5. The assassination was likely ordered to coincide with the strike against Hezbollah’s senior commander in Beirut’s suburbs hours earlier to send a strong signal that Israel could fight on two fronts simultaneously. However, Netanyahu’s government may have intended for the assassination to pressure Hamas’s senior leadership into accepting a hostage deal and ending the war in Gaza, given the limits to how much more can be done on the ground in the coastal enclave. This is especially so following the assassination of senior military commanders in the Strip, including Mohammed Deif, Marwan Issa, and others - not to mention the assassination of Saleh al-Arouri in January in Lebanon. Yahya Sinwar remains the only major figure still out of Israel’s reach.
6. This event will likely generate pressure on Hamas, even if the group doesn’t capitulate or change its stance immediately, to end the war and seek to preserve what remains of its political structures. The group is weakened militarily despite not being outright defeated; however, it is interested in self-preservation, and the political wing of the group may view this event as a monumental shift that necessitates ending the war quickly to ensure the continuity of Hamas’s political relevance, which requires the survival of its senior political figures.
7. The October 7th attack against Israel was, in a way, a military coup by Sinwar and Deif against the political echelons of Hamas. They were all outside of Gaza when the attack happened and were just as surprised as everyone else to learn about it from TV. Ismail Haniyeh and other political leaders had incoherent and floundering messaging the first week after the attack – for the simple reason that they were unprepared for it. In the months following, and during negotiations, Haniyeh was a mere messenger and courier of communication that was sent to Sinwar in Gaza; meaning that his actual influence and sway over the military wing was quite limited. The assassination will likely grow the gap between the political and military wings of Hamas, both of whom have divergent interests that are increasingly disconnected.
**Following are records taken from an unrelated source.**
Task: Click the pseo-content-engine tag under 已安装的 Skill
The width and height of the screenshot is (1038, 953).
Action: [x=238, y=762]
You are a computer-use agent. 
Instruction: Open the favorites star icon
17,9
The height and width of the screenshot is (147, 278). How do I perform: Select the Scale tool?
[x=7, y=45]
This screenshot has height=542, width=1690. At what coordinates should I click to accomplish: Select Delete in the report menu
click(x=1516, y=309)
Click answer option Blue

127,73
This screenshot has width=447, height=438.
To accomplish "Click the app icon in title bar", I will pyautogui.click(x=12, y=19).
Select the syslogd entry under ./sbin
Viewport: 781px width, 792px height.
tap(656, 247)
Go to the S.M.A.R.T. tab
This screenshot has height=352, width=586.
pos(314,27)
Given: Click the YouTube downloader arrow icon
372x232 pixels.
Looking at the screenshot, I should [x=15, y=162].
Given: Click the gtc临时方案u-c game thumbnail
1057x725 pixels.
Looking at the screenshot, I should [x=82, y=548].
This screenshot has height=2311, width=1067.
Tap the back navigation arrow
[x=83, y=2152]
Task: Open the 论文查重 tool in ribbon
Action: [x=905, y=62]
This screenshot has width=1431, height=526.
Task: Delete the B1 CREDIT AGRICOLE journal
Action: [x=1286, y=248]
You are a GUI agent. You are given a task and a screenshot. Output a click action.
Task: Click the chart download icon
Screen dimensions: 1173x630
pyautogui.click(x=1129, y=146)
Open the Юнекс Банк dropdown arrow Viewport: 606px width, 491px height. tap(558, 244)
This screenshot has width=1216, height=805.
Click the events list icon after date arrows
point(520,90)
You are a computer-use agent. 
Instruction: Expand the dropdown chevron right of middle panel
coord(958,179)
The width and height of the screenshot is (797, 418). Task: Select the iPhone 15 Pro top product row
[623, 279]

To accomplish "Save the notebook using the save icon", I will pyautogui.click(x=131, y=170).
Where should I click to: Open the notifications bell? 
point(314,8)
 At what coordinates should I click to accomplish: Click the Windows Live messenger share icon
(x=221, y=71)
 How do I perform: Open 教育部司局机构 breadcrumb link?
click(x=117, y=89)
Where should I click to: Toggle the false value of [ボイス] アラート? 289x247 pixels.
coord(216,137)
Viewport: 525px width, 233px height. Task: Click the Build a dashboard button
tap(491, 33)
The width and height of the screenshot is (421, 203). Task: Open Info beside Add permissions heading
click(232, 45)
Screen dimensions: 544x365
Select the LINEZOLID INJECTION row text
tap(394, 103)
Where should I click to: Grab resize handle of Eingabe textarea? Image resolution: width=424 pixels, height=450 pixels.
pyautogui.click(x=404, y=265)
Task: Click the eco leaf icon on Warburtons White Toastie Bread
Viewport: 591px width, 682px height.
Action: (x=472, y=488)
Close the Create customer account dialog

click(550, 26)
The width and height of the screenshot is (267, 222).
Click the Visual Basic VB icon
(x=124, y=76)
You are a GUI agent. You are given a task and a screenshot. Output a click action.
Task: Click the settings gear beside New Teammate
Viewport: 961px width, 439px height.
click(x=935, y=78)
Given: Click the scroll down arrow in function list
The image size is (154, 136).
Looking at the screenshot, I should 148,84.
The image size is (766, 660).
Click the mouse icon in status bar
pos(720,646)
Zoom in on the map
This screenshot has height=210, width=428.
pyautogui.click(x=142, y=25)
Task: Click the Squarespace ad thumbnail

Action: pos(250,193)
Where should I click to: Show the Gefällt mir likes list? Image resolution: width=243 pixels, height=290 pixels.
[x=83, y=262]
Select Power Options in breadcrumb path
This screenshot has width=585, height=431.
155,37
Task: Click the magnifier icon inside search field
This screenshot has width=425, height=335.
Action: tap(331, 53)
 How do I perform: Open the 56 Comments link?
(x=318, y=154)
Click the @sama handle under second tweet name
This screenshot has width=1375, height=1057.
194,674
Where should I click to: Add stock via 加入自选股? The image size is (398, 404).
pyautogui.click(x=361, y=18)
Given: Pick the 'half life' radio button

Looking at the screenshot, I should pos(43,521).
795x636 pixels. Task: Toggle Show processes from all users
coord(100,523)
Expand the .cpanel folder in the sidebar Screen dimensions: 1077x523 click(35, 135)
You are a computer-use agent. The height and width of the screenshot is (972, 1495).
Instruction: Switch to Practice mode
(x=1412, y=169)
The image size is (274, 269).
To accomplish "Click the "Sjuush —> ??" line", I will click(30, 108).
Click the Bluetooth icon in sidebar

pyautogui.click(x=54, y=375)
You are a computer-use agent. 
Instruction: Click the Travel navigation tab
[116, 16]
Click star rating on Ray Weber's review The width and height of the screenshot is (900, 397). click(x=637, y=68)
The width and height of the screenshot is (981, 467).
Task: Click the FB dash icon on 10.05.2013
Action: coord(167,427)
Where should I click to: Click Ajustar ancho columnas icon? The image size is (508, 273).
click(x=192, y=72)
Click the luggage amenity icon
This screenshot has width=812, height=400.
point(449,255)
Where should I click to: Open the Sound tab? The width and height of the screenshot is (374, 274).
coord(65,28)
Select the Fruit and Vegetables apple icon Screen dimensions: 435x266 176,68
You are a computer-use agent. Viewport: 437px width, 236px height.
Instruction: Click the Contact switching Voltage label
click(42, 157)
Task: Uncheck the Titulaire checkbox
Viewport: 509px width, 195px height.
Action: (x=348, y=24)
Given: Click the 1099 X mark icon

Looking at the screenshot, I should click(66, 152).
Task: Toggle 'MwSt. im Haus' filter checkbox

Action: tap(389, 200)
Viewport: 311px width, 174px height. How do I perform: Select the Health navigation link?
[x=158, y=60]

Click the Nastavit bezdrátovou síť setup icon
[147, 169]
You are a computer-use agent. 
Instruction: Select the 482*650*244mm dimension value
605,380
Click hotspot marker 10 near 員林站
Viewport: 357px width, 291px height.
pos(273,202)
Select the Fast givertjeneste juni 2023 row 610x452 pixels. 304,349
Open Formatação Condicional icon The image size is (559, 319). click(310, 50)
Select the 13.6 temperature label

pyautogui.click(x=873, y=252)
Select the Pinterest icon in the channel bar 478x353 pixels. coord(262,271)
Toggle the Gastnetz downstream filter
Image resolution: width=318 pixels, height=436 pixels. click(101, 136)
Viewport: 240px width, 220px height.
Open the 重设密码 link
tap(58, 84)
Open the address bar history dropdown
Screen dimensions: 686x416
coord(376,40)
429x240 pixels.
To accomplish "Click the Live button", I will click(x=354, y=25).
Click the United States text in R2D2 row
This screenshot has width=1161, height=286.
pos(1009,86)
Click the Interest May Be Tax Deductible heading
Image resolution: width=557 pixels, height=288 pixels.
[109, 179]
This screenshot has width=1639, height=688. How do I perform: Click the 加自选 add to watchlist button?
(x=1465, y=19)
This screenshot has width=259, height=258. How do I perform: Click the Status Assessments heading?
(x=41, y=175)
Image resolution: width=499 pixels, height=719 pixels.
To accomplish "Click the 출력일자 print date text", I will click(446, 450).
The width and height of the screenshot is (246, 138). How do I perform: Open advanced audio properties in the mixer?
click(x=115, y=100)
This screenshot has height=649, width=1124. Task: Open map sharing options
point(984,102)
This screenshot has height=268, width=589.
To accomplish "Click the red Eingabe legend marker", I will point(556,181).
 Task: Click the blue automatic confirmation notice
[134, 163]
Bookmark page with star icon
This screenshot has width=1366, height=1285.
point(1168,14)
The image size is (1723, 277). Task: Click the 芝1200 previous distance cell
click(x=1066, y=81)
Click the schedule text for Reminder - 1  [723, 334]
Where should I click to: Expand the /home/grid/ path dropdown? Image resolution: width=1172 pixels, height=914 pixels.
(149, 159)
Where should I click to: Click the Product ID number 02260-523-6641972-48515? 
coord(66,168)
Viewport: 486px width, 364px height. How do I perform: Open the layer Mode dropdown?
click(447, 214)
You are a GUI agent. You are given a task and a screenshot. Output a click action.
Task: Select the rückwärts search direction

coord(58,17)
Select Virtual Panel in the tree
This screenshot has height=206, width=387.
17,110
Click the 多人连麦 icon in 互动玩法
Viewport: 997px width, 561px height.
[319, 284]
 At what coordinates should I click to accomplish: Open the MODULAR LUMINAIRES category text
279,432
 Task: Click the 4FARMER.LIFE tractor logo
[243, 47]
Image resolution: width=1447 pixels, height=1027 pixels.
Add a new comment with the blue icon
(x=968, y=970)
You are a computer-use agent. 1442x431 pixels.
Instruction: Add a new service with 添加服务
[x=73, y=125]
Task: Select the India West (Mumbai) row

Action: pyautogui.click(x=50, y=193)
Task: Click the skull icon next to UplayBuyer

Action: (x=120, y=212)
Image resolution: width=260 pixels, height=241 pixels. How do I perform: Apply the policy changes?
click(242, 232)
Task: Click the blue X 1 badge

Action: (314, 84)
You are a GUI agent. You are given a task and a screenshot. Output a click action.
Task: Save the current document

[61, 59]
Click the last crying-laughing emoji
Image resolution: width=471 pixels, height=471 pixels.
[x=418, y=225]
8. Haniyeh’s assassination may expedite political reconciliation between Hamas and Fatah, integrating the group into the PLO and offering it a political off-ramp that could save it from its trouble. While the agreement last week in China is part of a long series of attempts to reconcile Hamas and Fatah, the assassination may finally force Hamas to feel unprecedented pressure that finally bridges the seemingly irreconcilable differences between it and its chief political rival.
9. Iran will 100% respond to the assassination in a manner similar to what happened a few months ago with missile and drone strikes against Israel. Haniyeh’s death mere hours after the inauguration of the new Iranian president on Iranian soil is a huge, humiliating blow to the Islamic Republic’s prowess and prestige. There’s no way that the IRCG will not respond directly or in a dramatic fashion. Iran won’t launch an all-out confrontation with Israel over Haniyeh’s assassination. However, Tehran has no choice but to attempt to restore its deterrence capability, fearing that its people and regional proxies will start doubting the country’s power.
10. Hezbollah is facing a difficult choice to either return to the pre-Majdal Shams established rules of engagement with Israel or escalate to retaliate for the strike on Beirut’s suburb and avenge the assassination of Haniyeh. The group does not want an escalation that triggers an all-out war but will nevertheless face immense pressure to respond to a significant slap in the face of its partner Hamas and chief sponsor Iran.